____ Extracted information

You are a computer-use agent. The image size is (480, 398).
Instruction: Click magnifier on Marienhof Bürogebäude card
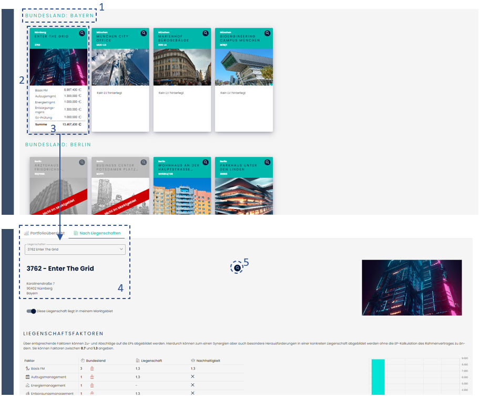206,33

________
____ Extracted information

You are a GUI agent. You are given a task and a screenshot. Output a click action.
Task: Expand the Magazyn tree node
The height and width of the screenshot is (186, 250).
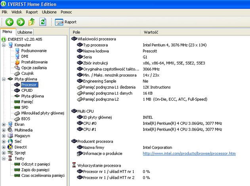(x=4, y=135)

________
____ Extracted information

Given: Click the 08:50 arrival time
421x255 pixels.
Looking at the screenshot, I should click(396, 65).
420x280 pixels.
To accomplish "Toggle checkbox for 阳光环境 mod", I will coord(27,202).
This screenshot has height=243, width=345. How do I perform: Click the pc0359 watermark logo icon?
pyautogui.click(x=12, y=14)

________

→ What is being asked
Go through the material above and count the lines that include "agent". Give the number alone.

→ Finished exercise
2